2. Les difficultés de l'accès au droit de l'environnement
Malgré ces réformes successives et la consécration d'un droit constitutionnel de participation du public en matière d'environnement, les justiciables se saisissent peu du droit de l'environnement. Le constat dressé en 2019 par l'Inspection générale de la Justice et le Conseil général de l'environnement et du développement durable(7) est sans appel : le contentieux environnemental est qualifié de « délaissé » et d'« invisible ». Cette invisibilité est particulièrement marquée en matière civile, qu'il s'agisse des demandes en réparation de dommages causés par une nuisance de l'environnement ou de demandes en réparation du préjudice écologique : « les contentieux civils de l'environnement, jugés au fond comme en référé, constituent au mieux, 0,5 % de l'ensemble des contentieux civils »(8). En matière administrative, le constat est assez similaire, l'essentiel du contentieux lié à l'environnement relevant du droit de l'urbanisme(9).
Les raisons de cet éloignement des justiciables avec le droit de l'environnement sont nombreuses.
La matière est d'abord technique et complexe : le droit de l'environnement est souvent qualifié de « droit d'ingénieur » avec des renvois nombreux à des annexes de textes réglementaires souvent difficiles à appréhender. L'importance des sources internationales et européennes complexifie encore davantage sa compréhension. Considérons par exemple le voisin d'un agriculteur qui s'interroge sur les distances à respecter depuis sa propriété en matière d'épandage de produits phytosanitaires ou de compost : il devra connaître la composition précise des produits épandus, le caractère potentiellement cancérigène, mutagène ou toxique pour la reproduction des substances chimiques utilisées ou encore apprécier la force exacte du vent pour s'assurer du respect des normes réglementaires. Cela suppose d'accéder à des textes épars, de consulter des bases de données et de croiser des informations difficilement accessibles au non spécialiste.
À ces difficultés de fond s'ajoutent des règles processuelles relevant de régimes spécifiques dont l'objectif inavoué est souvent de décourager le justiciable à se saisir du droit de l'environnement. Depuis 2018, les régimes dérogatoires au droit commun se sont ainsi multipliés, complexifiant souvent, sous couvert de « lois de simplification », le parcours du justiciable souhaitant se saisir du droit de l'environnement : suppression du double degré de juridiction en matière de contentieux relatif aux éoliennes(10), compétence en premier et dernier ressort du Conseil d'État pour les recours contre les projets éoliens en mer(11), réduction du délai de recours des tiers pour les projets d'énergies renouvelables hors éolien(12), suppression du double degré de juridiction en matière d'installations classées pour la protection de l'environnement (ci-après « ICPE ») relatives à certains projets agricoles et réduction du délai de recours pour l'ensemble des ICPE(13).

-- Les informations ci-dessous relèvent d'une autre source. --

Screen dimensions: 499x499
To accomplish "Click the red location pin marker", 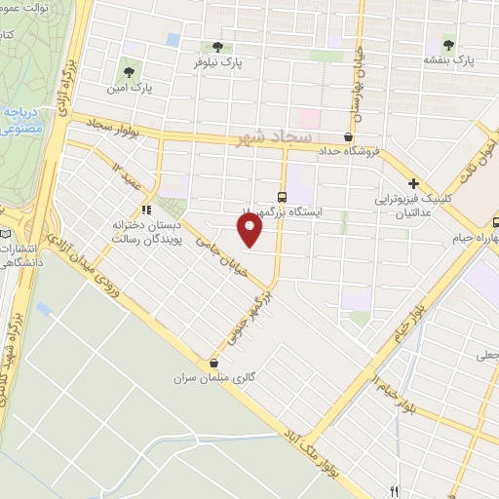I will [x=250, y=230].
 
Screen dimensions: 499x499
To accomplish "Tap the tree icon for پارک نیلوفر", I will [x=216, y=46].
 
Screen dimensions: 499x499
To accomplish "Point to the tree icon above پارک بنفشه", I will [x=448, y=44].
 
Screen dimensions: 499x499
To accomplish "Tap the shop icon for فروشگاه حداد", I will [x=350, y=137].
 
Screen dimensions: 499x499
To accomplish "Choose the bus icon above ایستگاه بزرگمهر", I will [x=282, y=195].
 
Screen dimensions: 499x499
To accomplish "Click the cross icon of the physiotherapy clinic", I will [x=414, y=182].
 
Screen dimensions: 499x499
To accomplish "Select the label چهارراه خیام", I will [x=474, y=238].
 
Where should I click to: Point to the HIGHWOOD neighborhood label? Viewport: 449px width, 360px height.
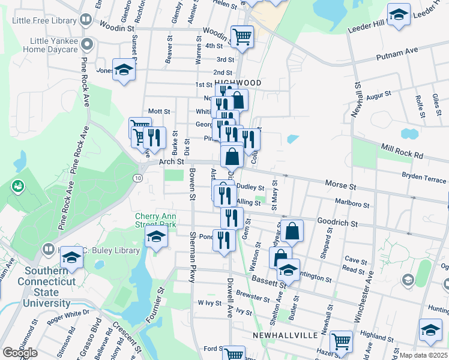coord(238,83)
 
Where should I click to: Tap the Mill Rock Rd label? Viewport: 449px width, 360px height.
coord(402,151)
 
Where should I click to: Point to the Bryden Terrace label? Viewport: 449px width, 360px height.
coord(424,179)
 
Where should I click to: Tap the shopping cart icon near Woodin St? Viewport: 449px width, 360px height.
coord(242,37)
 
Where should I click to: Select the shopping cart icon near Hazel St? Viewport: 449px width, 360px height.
coord(341,342)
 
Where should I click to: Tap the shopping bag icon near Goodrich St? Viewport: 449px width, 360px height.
coord(292,231)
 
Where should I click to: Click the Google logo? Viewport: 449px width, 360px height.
coord(20,353)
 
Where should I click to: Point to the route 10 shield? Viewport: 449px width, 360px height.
coord(138,178)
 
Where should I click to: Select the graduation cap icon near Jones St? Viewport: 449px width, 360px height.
coord(124,71)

Se saisir du droit de l'environnement suppose donc d'évoluer dans un maquis de règles de fond techniques, difficilement accessibles, et de parer à de nombreux obstacles procéduraux.

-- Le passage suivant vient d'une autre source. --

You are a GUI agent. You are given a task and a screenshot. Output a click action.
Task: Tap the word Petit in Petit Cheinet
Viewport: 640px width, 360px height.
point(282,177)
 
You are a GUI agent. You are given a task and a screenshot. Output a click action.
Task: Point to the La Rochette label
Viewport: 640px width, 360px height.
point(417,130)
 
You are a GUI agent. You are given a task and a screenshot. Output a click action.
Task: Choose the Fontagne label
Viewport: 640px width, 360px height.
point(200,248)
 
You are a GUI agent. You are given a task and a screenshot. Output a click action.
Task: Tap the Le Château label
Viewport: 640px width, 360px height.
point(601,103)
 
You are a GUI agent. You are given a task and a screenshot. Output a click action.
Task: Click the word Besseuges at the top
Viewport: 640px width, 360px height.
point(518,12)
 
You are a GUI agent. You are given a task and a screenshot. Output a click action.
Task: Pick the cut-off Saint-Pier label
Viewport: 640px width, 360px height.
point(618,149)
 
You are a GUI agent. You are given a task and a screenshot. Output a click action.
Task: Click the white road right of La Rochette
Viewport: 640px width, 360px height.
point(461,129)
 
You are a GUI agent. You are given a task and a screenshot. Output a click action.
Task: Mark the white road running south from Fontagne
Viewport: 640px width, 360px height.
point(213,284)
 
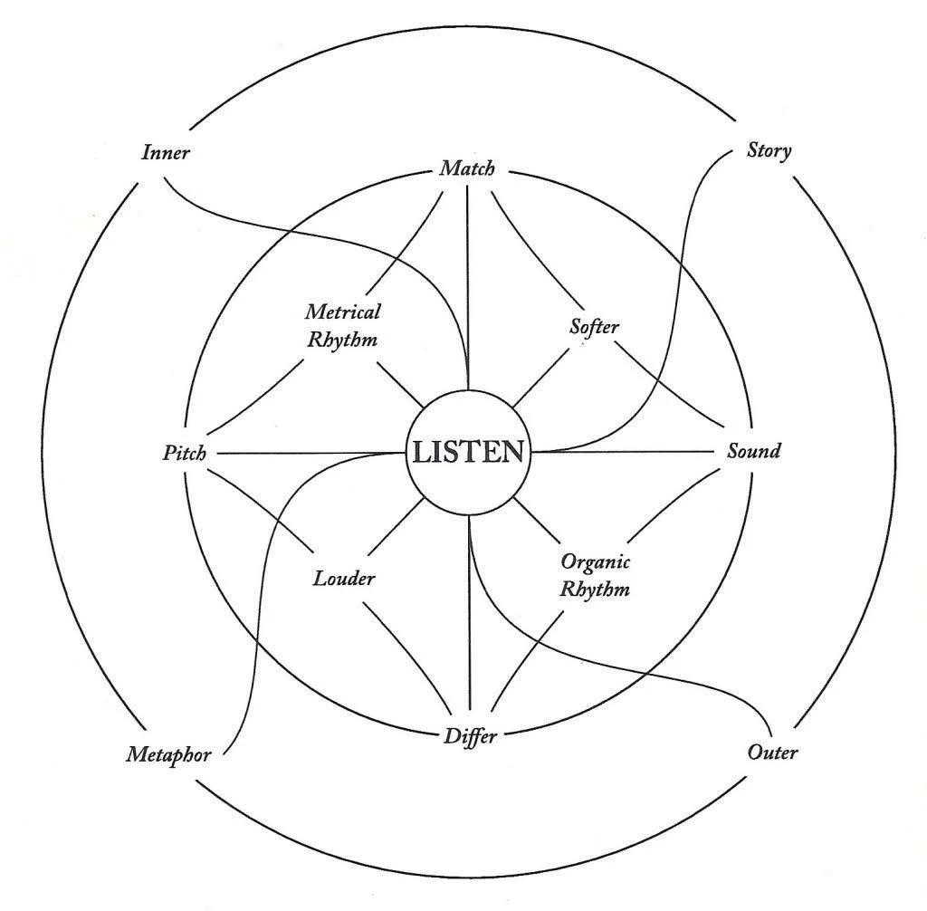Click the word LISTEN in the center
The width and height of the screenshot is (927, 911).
click(468, 452)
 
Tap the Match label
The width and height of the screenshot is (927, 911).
click(467, 168)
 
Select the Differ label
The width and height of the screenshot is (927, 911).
click(470, 735)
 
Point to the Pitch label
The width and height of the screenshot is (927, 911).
click(184, 452)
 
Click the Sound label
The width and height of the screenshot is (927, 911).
click(753, 450)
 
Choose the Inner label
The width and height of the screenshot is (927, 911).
click(166, 152)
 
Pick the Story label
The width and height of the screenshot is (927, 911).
click(769, 150)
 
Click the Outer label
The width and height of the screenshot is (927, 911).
click(773, 752)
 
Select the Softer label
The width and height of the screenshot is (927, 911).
click(594, 326)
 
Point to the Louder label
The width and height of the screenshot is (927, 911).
click(343, 579)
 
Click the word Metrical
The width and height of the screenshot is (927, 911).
click(342, 312)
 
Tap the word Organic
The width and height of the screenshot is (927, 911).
click(595, 561)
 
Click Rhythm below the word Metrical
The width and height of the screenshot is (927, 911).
click(340, 340)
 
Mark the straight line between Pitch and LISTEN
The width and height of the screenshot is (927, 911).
click(299, 453)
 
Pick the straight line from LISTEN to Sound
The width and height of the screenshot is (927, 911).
click(634, 452)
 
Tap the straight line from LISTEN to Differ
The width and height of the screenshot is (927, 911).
click(469, 616)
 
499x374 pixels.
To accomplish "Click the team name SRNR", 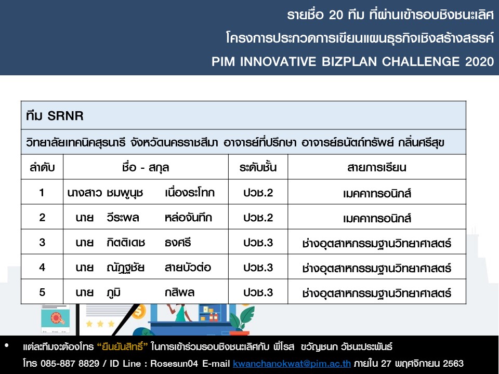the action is click(65, 116).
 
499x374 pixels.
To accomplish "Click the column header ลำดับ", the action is click(42, 167).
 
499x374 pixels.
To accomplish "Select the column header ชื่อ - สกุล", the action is click(146, 167).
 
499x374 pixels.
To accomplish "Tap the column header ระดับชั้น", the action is click(258, 167).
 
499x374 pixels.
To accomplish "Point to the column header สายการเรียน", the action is click(377, 167).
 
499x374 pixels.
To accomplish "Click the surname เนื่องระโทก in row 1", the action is click(190, 192).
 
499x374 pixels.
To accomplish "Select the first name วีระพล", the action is click(123, 218).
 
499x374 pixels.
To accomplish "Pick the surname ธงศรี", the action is click(178, 243).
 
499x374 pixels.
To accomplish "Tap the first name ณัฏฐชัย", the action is click(125, 268).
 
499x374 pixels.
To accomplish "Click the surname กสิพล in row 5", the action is click(179, 292).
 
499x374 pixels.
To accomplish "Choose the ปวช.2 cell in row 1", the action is click(258, 193).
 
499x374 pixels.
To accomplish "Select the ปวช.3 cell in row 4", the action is click(258, 268).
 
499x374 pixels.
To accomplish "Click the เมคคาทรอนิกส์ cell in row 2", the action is click(377, 218).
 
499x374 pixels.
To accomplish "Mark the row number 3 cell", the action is click(42, 243).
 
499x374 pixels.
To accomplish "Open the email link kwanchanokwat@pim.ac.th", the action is click(292, 363).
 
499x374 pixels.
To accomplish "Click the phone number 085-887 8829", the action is click(70, 363).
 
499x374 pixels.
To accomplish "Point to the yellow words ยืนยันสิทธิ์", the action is click(123, 346).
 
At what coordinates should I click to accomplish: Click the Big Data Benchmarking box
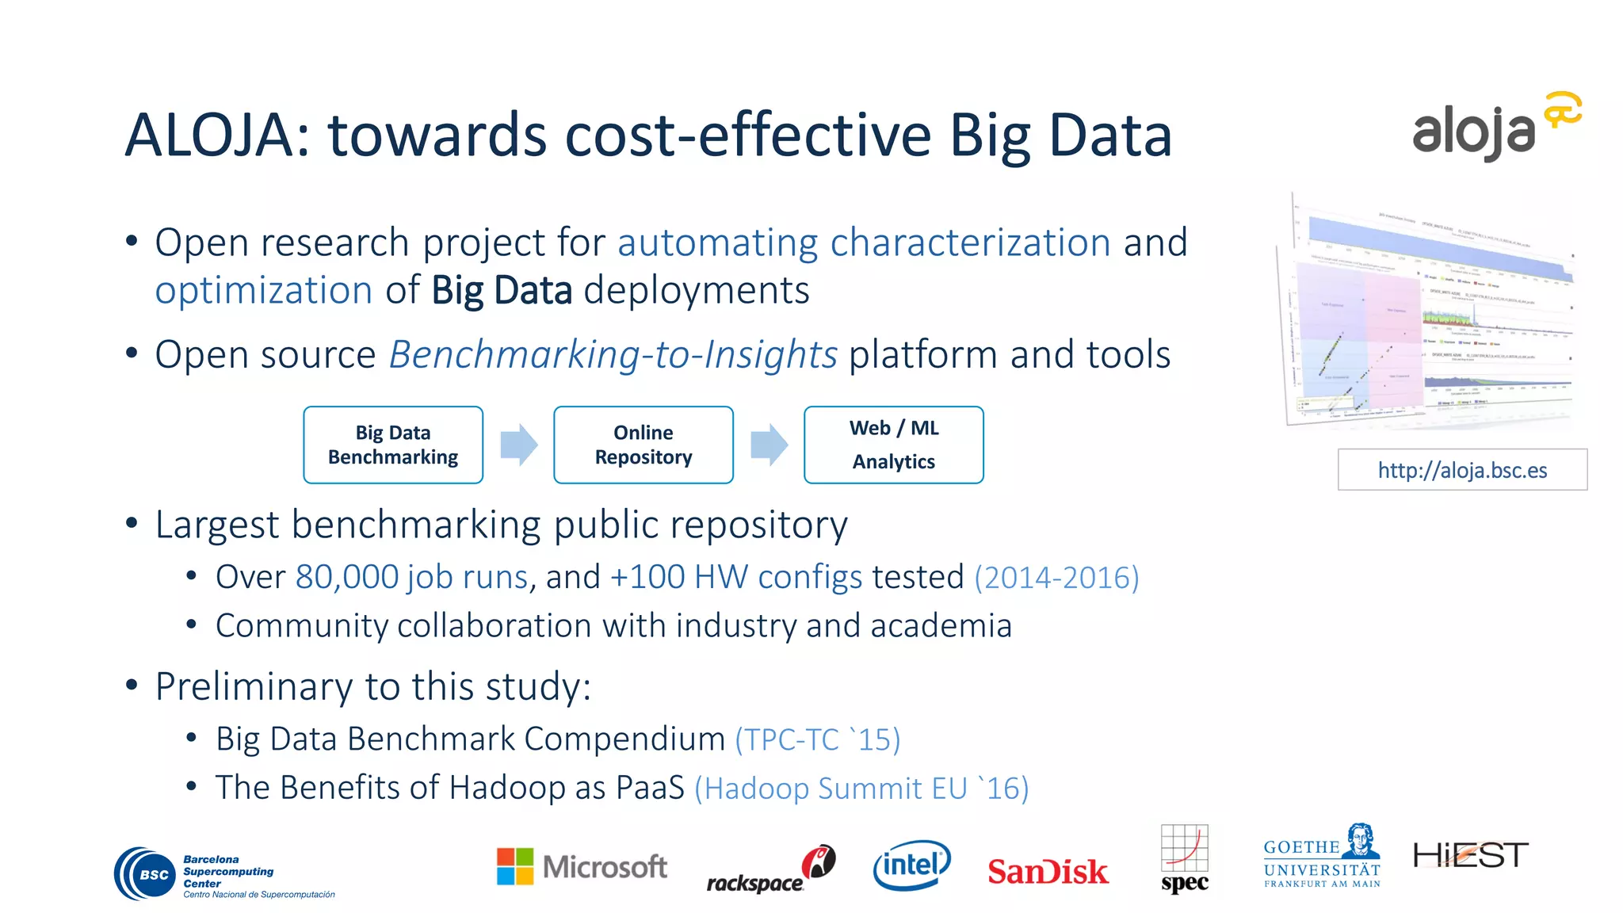(393, 445)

La particularité du contentieux environnemental tient enfin à la nature collective des intérêts en cause : dans chacune des affaires, le nombre de personnes susceptibles de se prévaloir d'un intérêt à agir est potentiellement important : nous sommes tous potentiellement victimes des dégradations climatiques et environnementales car nous en subissons tous les conséquences à des degrés divers. Au-delà de ces intérêts particuliers et collectifs, les intérêts de la société, ceux des écosystèmes ou des êtres vivants non-humains sont également susceptibles d'être lésés. Dans ces conditions, la démonstration de la lésion d'un intérêt personnel, exigence requise tant devant les juridictions judiciaires qu'administratives, peut parfois s'avérer difficile à établir. C'est la raison pour laquelle le contentieux environnemental se caractérise par une multiplication d'actions attitrées pouvant être engagées par des personnes n'étant pas soumises à la démonstration de la lésion d'un intérêt personnel.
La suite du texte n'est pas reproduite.